__TEXT BLOCK__.
== == ==

By Mike Fisher
Our states of consciousness are influenced by our brainwave patterns and by our left and right brain hemisphere activity, amongst other things.
Brainwave wave bands can be understood as:
As part of a regular cycle we both change our brain wave pattern and move from left brain cognitive thinking to right brain processing every hour and a half for about twenty minutes. This is usually when we become restless, distracted, and fidgety and can end up daydreaming. This may explain why meetings that run longer than an hour and a half without a break are less productive.
A similar process goes on in our REM (rapid eye movement) sleep in a more extensive way. This is one of the ways we process the extensive amount of data, information, perceptions and thoughts that we take in. It is also why we so often seem to have solutions, creative thoughts and enhanced learning when we have had a break or a good nights sleep. The right hemisphere of the brain is much more associated with creative and abstract thoughts and activities and is much more open to suggestive input.

== == ==

[Stored data entries]
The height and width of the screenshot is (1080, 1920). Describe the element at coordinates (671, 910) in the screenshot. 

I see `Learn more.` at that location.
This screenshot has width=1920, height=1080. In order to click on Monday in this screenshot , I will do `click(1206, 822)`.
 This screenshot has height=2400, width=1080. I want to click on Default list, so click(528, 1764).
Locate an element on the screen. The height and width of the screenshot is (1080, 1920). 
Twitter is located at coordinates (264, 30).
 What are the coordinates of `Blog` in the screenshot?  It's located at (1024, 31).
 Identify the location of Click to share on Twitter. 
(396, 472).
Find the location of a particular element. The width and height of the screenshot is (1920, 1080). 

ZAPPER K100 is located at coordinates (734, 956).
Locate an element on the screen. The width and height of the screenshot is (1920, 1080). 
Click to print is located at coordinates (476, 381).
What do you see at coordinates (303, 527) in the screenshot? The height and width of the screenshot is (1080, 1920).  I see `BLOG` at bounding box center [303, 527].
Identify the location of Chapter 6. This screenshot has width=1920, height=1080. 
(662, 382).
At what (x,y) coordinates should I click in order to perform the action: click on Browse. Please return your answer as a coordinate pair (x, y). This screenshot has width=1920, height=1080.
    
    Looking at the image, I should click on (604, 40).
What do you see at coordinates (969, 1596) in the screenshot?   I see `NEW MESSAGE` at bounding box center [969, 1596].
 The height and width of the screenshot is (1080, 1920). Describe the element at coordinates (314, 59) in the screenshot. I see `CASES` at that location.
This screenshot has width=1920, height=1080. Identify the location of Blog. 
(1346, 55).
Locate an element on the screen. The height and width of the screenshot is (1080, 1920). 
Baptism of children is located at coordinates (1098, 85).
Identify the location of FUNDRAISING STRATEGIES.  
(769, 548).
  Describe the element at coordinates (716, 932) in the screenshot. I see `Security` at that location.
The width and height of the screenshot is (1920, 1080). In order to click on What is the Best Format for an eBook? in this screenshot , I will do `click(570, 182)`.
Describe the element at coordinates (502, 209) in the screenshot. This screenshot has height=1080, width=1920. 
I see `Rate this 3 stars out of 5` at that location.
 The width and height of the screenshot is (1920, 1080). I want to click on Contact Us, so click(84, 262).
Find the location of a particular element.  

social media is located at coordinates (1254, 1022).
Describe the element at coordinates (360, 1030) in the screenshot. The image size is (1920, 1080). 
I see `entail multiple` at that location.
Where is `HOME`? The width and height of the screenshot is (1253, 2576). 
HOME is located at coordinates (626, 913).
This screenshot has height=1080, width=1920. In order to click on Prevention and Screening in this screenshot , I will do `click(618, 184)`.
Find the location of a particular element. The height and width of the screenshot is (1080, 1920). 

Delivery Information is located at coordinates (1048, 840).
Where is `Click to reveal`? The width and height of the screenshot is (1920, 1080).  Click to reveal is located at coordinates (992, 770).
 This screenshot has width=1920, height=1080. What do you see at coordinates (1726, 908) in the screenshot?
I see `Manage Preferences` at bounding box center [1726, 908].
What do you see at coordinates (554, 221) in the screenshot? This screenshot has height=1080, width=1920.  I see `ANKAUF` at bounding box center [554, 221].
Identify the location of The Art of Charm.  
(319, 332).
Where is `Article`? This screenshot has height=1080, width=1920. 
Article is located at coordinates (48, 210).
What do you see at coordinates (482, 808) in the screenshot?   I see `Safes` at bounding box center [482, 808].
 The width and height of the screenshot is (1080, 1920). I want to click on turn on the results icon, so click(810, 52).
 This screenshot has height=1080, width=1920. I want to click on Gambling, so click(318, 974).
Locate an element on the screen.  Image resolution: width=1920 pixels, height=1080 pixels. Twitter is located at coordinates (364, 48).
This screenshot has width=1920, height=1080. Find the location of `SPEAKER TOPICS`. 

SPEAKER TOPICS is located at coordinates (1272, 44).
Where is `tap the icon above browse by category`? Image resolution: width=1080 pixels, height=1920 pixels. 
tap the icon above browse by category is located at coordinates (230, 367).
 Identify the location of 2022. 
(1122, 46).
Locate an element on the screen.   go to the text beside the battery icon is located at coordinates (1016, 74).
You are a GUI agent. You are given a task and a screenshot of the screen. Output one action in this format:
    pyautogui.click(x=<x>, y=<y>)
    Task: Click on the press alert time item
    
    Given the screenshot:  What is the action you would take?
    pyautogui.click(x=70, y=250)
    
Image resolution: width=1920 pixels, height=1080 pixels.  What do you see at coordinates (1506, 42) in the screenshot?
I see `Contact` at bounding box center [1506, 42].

== == ==

__TASKS__.
**a.** Copy the passage from the brainwave article word for word, starting at "Brainwave wave bands" and ending at "are less productive.".
**b.** In the brainwave article, how often do we shift from left brain thinking to right brain processing, and for how long?
**c.** Write what comes next in the article on brainwaves and brain hemispheres, picking up after its last sentence.

__ANSWERS TO THE TASKS__.
**a.**
Brainwave wave bands can be understood as:
As part of a regular cycle we both change our brain wave pattern and move from left brain cognitive thinking to right brain processing every hour and a half for about twenty minutes. This is usually when we become restless, distracted, and fidgety and can end up daydreaming. This may explain why meetings that run longer than an hour and a half without a break are less productive.

**b.** Every hour and a half, for about twenty minutes.

**c.**
A similar process happens when we become engaged and focused on an activity that draws on this side of the brains activities, such as a hobby or pastime, watching a film or reading a book. The consequences are that afterwards we feel more satisfied, relaxed, fulfilled and more energised to take on life's demands. This is also why regular rest and play are essential for a sense of well being and effective functioning.
Altered states of consciousness can be described as 'dissociated' or 'semi-hypnotic' states, where our consciousness excludes awareness of other 'outside' information, stimuli or activity. This is where we experience being in another world of our own thoughts or experiences. Our bodies and brains move through different levels of brainwave activity through the day and night depending on what we are doing.
Survivors of trauma experience pathological dissociation, as a result of the trauma, and may suffer from structural dissociation of the personality. The dissociation becomes a mechanism for coping with the unresolved intrusions and avoidance responses that occur as a result of being overwhelmed by a traumatic event. Activities or events that lead to the defensive barriers or gates of dissociated states being bypassed can lead to the survivor experiencing emotional flooding by the traumatic experiences and going into states of hyper-arousal or hypo-arousal. Other triggers such as music, visual imagery, lying down horizontally, prayer ministry, meditation, massage and touch can all be activities that might lead to the breakdown of these defenses.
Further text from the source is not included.